BEECLUST

A simple behavioral algorithm was extracted from observing young honeybees‘ behaviors in temperature fields, e.g. in their natural brood nest regions of their hives. These simple behavioral patterns obviously allow a group of actors to make joint decisions in complex and dynamic search environment. For example the environment might hold one optimal and several suboptimal, but still quite good, places, the agents will still aggregate in the global optimum after some time, until it is saturated with bees and then the second best option will be automatically chosen, until this option is saturated, and so on. This swarm-intelligent algorithm is called BEECLUST, as it is extracted from honeybee behavior and it operates via modulation of cluster binding strength dependent on the environmental quality of the cluster’s locations but also dependent of the densities of agents that participate.

How does BEECLUST work to let a swarm choose a global over several local optima?

  1. All robots move simply randomly, there is no need for any individual gradient ascent.

  2. If two agents meet (social component!) they both measure the local environmental quality, once.

  3. Based on this measure they decide how long they will rest at this place, doing nothing.

  4. If the resting time has passed, they turn around (randomly) and continue with step 1

Why do I call the BEECLUST the simplest swarm algorithm that exists?
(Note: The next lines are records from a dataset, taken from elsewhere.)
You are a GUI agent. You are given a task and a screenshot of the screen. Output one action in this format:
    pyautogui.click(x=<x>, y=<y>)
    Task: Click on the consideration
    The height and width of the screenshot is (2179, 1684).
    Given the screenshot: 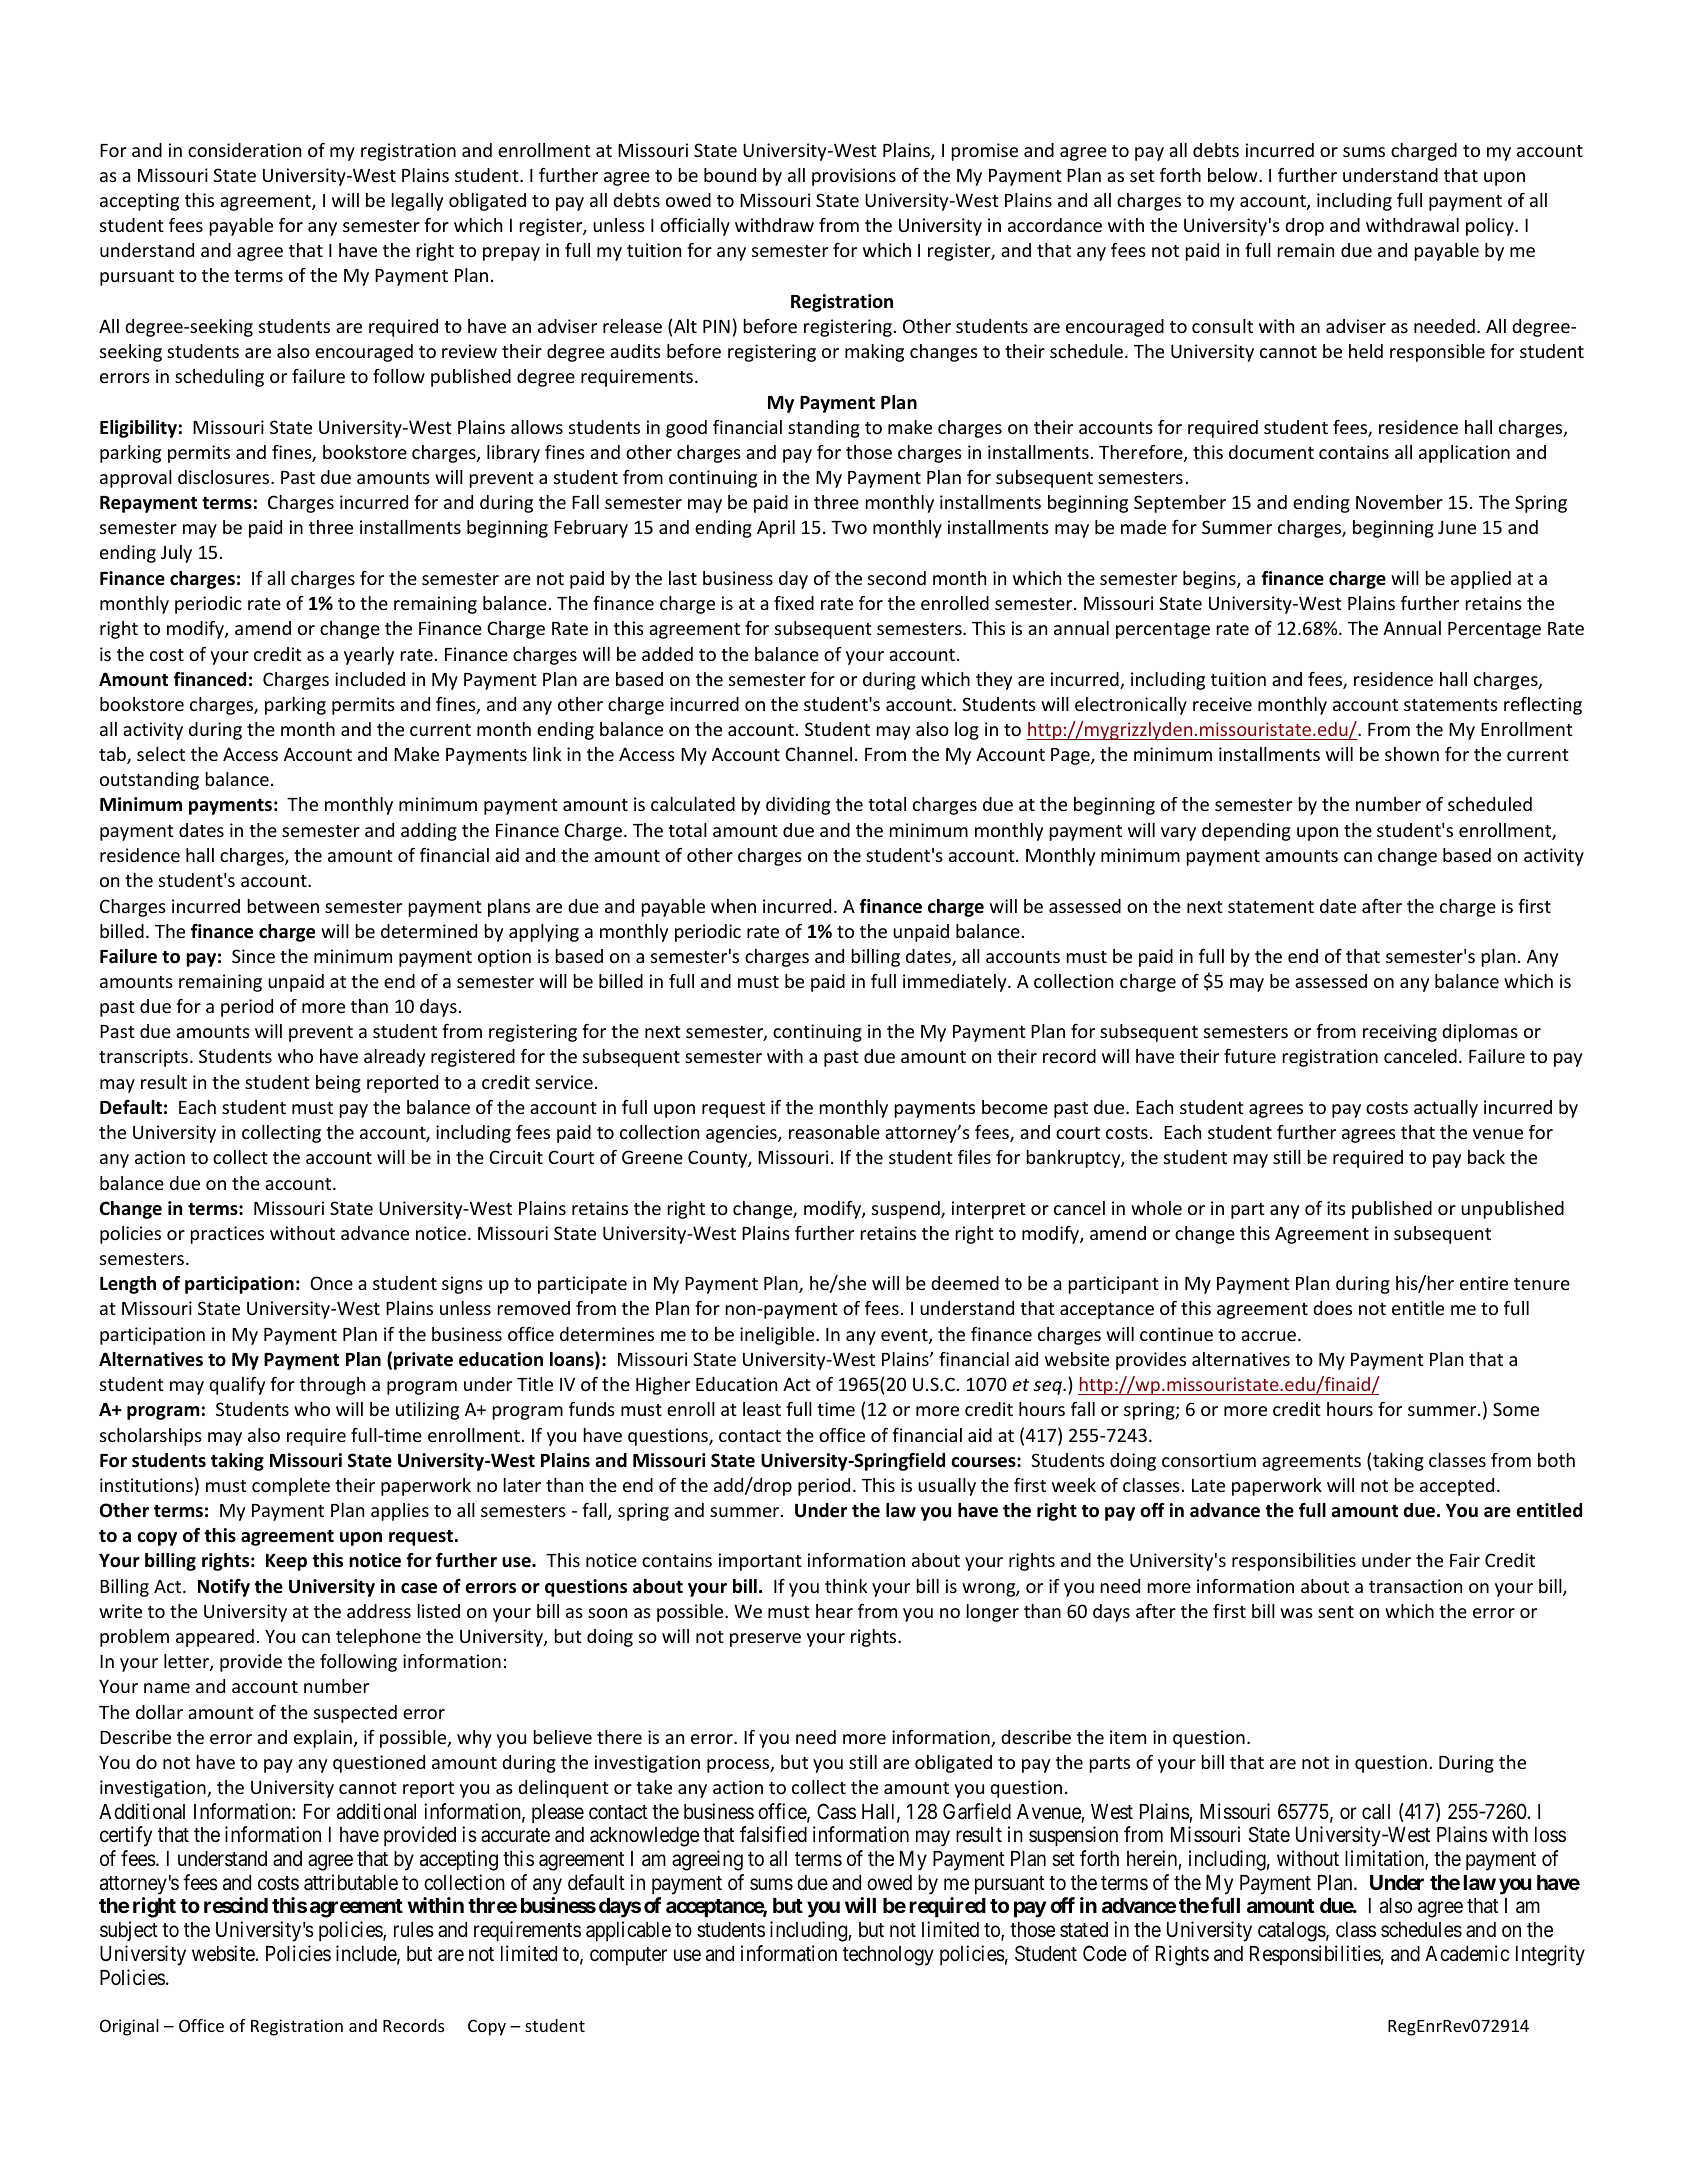 What is the action you would take?
    pyautogui.click(x=244, y=150)
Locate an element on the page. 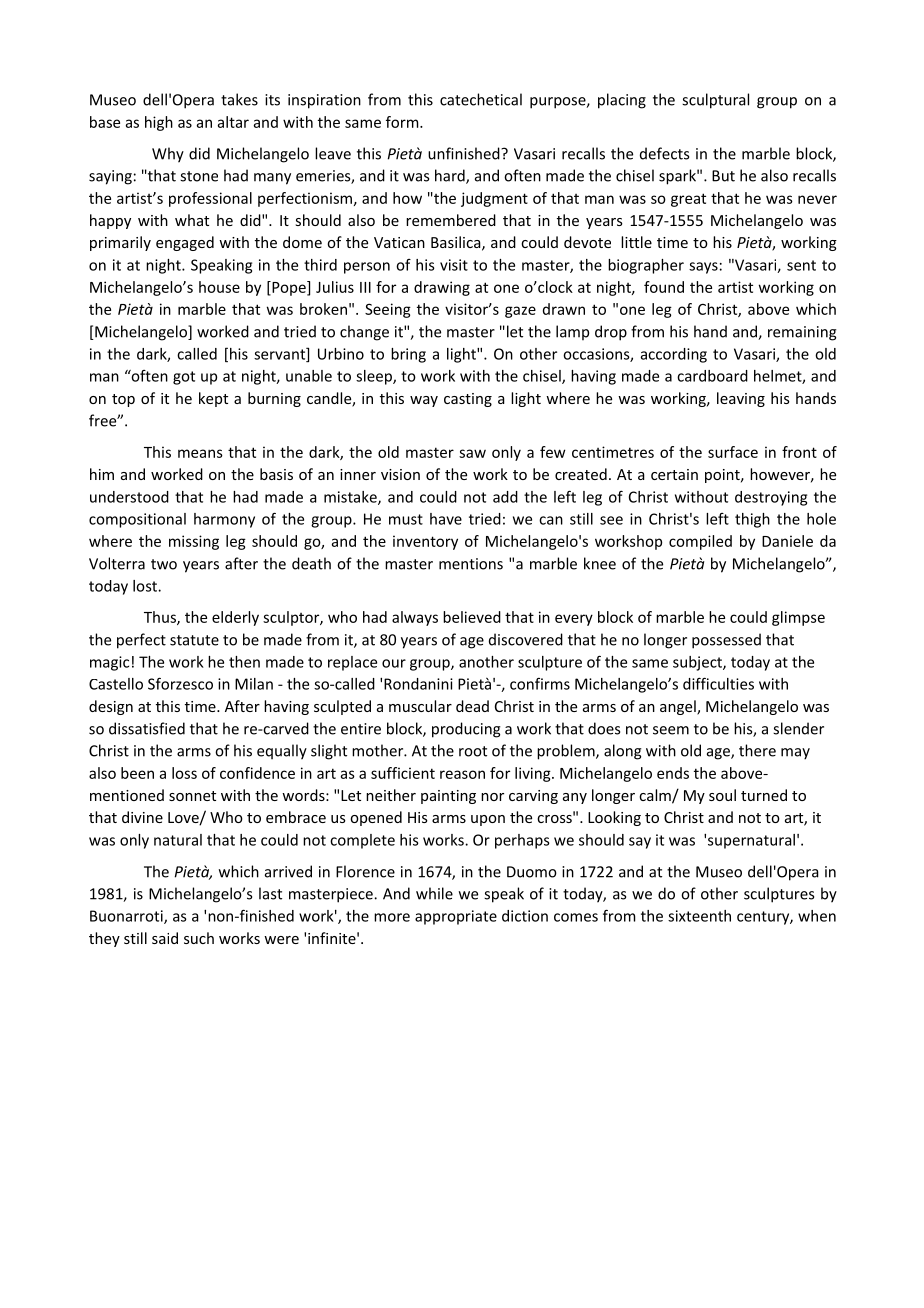  got is located at coordinates (184, 378).
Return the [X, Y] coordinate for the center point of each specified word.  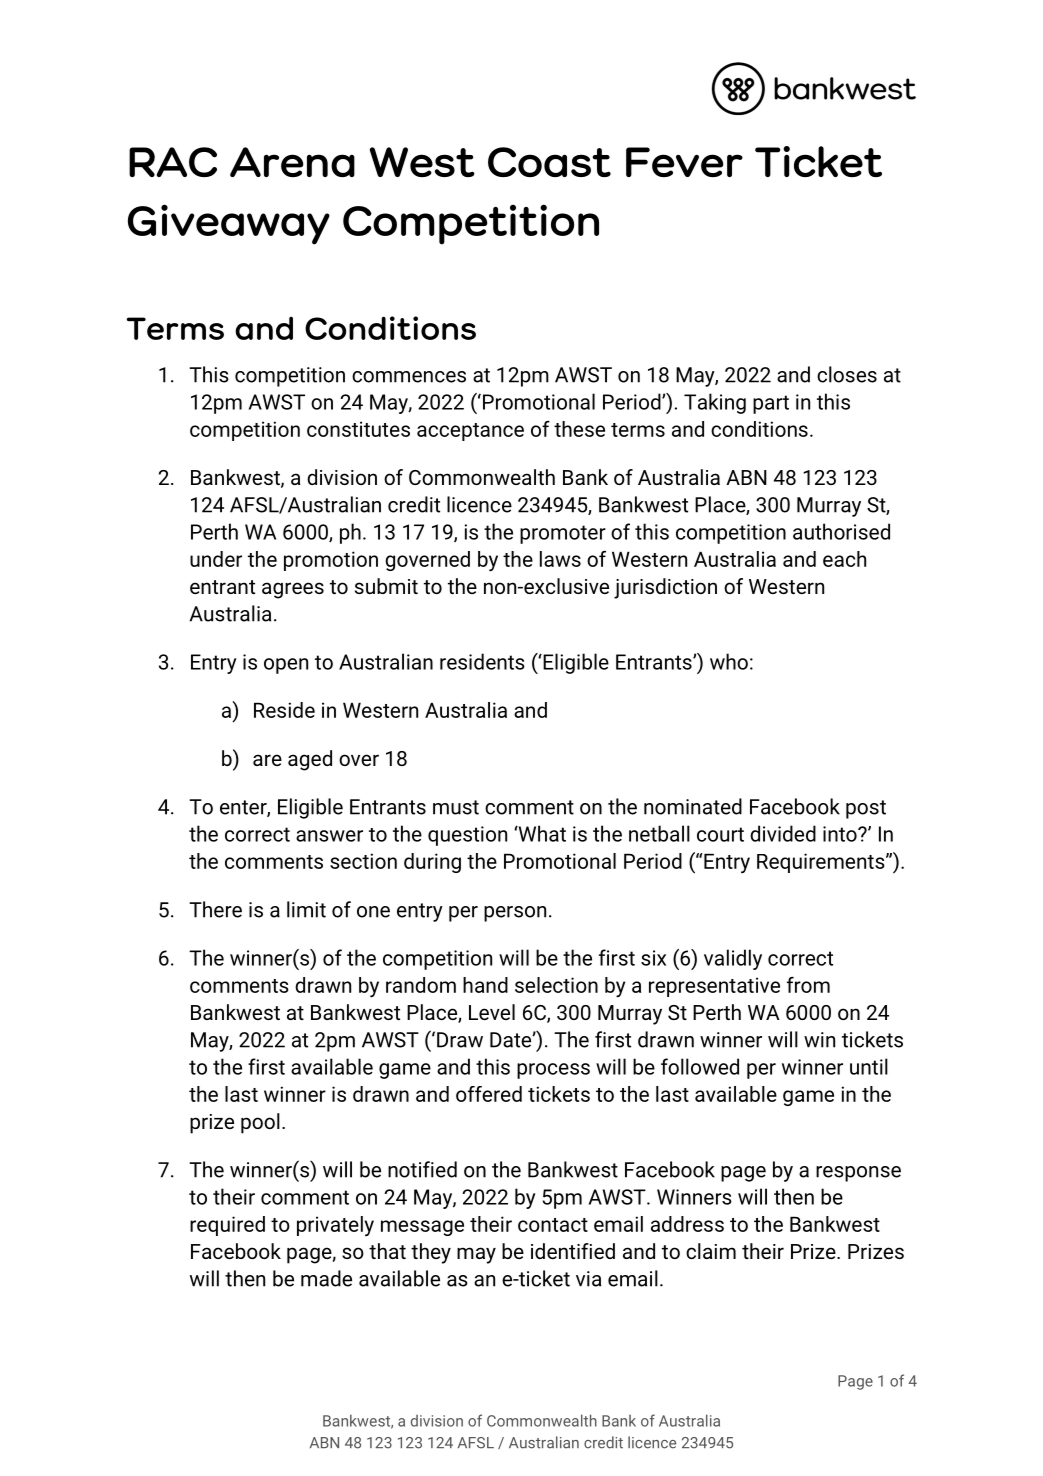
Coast [549, 162]
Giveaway [229, 224]
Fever [684, 162]
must [456, 807]
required [227, 1226]
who [729, 661]
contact [553, 1225]
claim [711, 1251]
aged [310, 760]
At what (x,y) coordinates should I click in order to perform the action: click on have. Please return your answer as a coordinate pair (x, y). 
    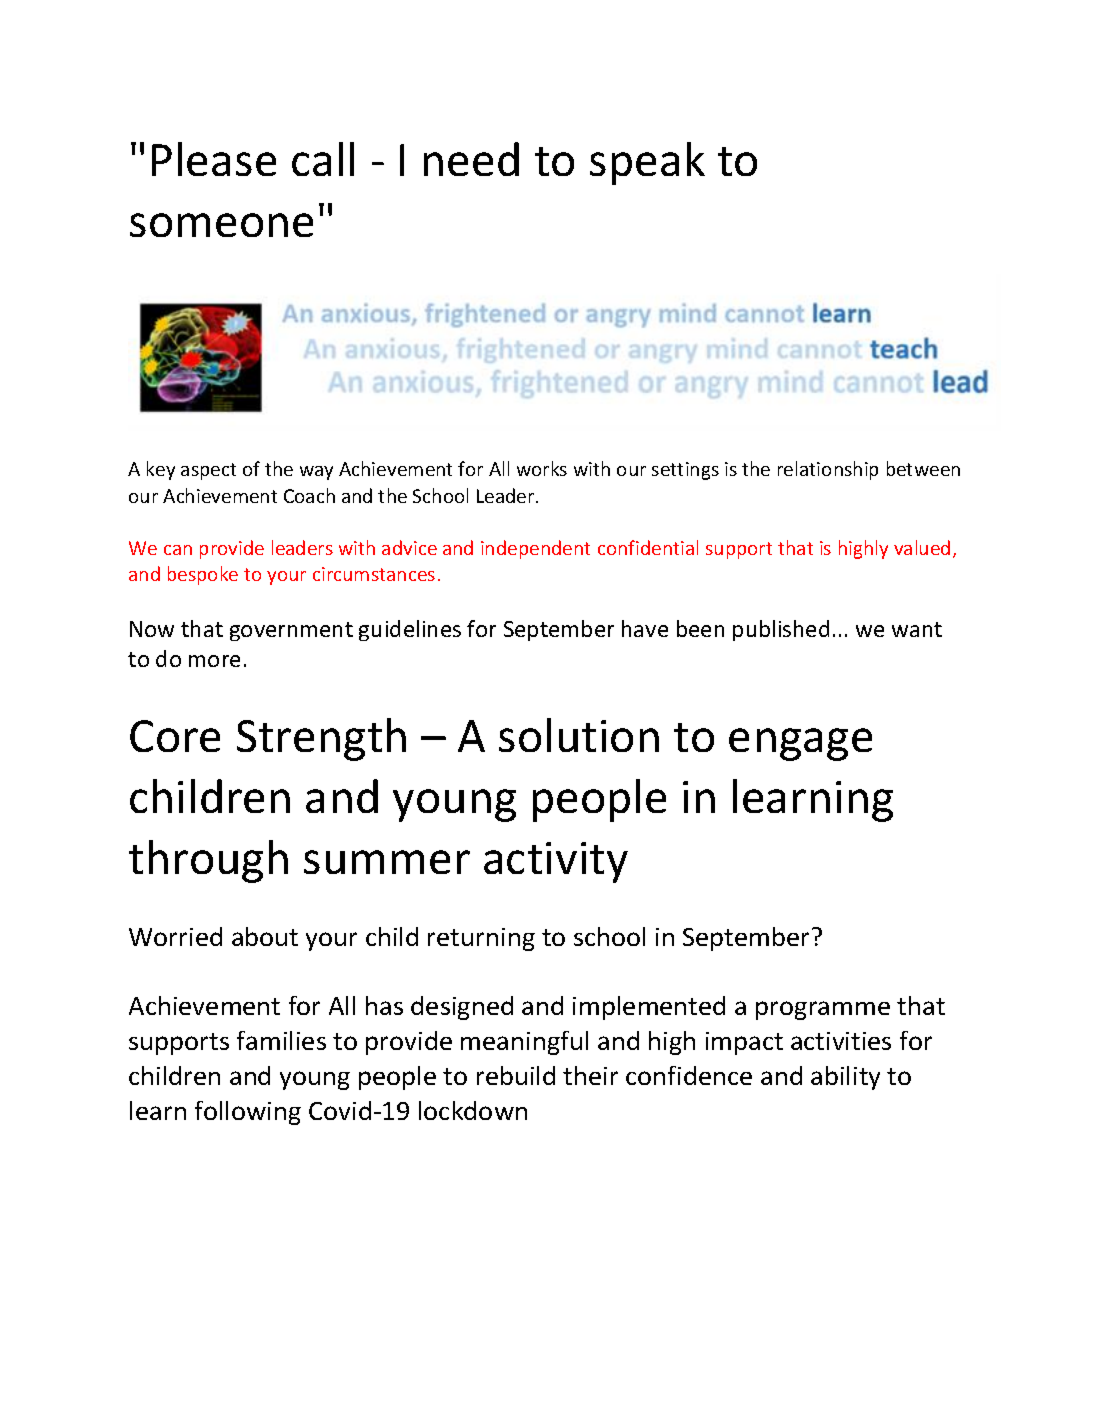
    Looking at the image, I should click on (645, 628).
Because it is extremely simple computation wise and it is characterized by a long list of capabilities that the agents do not need to have, while still being able to solve complex tasks collectively:

  1. The agents can move purely randomly, still they will aggregate at the global target zone. No individual gradient detection needed.

  2. Not any precise motion is required, the more irregular and noise the motion is, the better it works.

  3. The agents need no communication at all, they need just to realize when they (almost) bump into each other, e.g. via a camera.

  4. The agents need no map of the environment.

  5. The agents need no self-localization of any kind.

  6. The agents need no dedicated memory that memorize past measurements, just one internal waiting time clock (e.g., a time counter variable that counts linearly down) is required that is used to know when the resting time is over and motion can start again.

  7. The agents need no a-priori knowledge of the environmental qualities that exists.

  8. The agents need no ability to individually compare any past visited spots or between spots that are currently visited by other agents.

Why is it significant?

BEECLUST was first deeply analyzed in computer simulations and then implemented in many different robot swarms in order to make collective decisions together and it was found to always pick out the optimal of all possible solutions after some time. This capability is important for many tasks in autonomous robotics, e.g. for searching in complex and dynamic gradients, for mapping the habitat or for robotic self-assembly. The photographs here show only a subset of the robot swarms on which BEECLUST was successfully implemented to seek in very different gradient fields: light gradient fields, temperature gradient fields, water depth fields, magnetic fields in underwater swarms and in land-based robot swarms.